4 Şubat 2024 Pazar

Yediden yetmişe, kalbe açılan pencere

Bu memleketin evlatları ekseriyetle ta içerden, en derinden yaralıdır. Kimi fark etmez, kimi fark etse de üstüne basıp geçmeye çalışır, ama mutlaka tökezletir yaralar. Fazla dramatize etmek doğru değil çünkü büyütür de. Üstelik yürekteki çocuğu saklı tutarak büyütür. Bazen şımarık bazen bilmiş, bazen sessiz bazen de coşkulu olmamızda o çocuğun payı yok mu? Bizi temelde yönlendirenin daima o çocuk olduğunu söylerdi rahmetli Doğan Cüceloğlu. Kendini çalışmayı sevenlerin gördüğü ve bildiği hakikat bu. 

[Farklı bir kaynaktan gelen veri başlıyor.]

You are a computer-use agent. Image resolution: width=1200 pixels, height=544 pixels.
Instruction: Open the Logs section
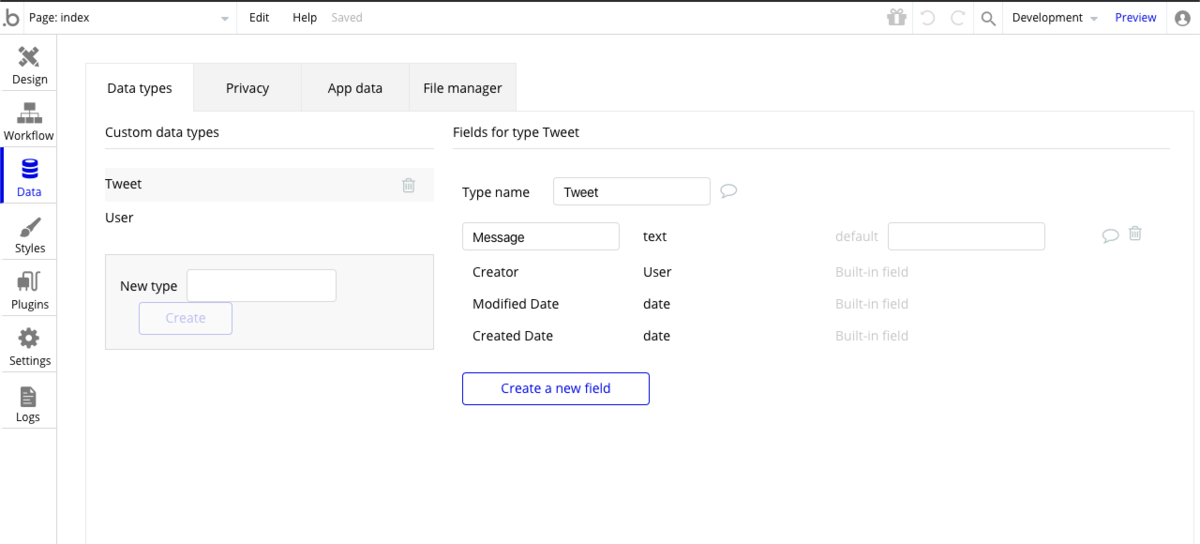coord(29,403)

Çocuk, Köstebek, Tilki ve At evvela bizim okumamız gereken bir kitap. Yaşanacak farkındalıklardan sonra herkes kendi yaşam tecrübesine göre eşine, dostuna, çocuğuna anlatabilir kitabı. Daha doğrusu yerini bulan veya hâlâ konacak dalını arayan duygularını. İngiliz illüstratör ve yazar Charlie Mackesy, kitabın kahramanlarından biri olan atın dilinden "Aslında herkes el yordamıyla ilerliyor" diyor. Oldukça sade ve gerçek bir ifade. Dünyanın her yerinde de böyle. Giderek akıl merkezli olmamız yönünde bir dayatmayla yaşıyoruz. Bizden beklenen daima hızlı olmak, bir şeyler elde etmek ve bu uğurda gerekiyorsa birilerini ezmek, yenmek. Şöyle yazmıştım X'te: Sevginin, merhametin, şefkatin insan hayatındaki yeri malum. Ama ne hikmetse -çağın bir gereğiymiş gibi- sevgi, merhamet ve şefkat insanda bir karşılık bulamıyor sanki. Bunun daha çok edebiyatı yapılıyor. Hayvanlarda öyle değil. Sessizliğinden anlıyor sıkıntını, gözünden anlıyor neşeni. Seninle yol yürüyor. O önde sen arkada üstelik. Bu zamanda zor olan insan. Belki de tüm zamanlarda olduğu gibi.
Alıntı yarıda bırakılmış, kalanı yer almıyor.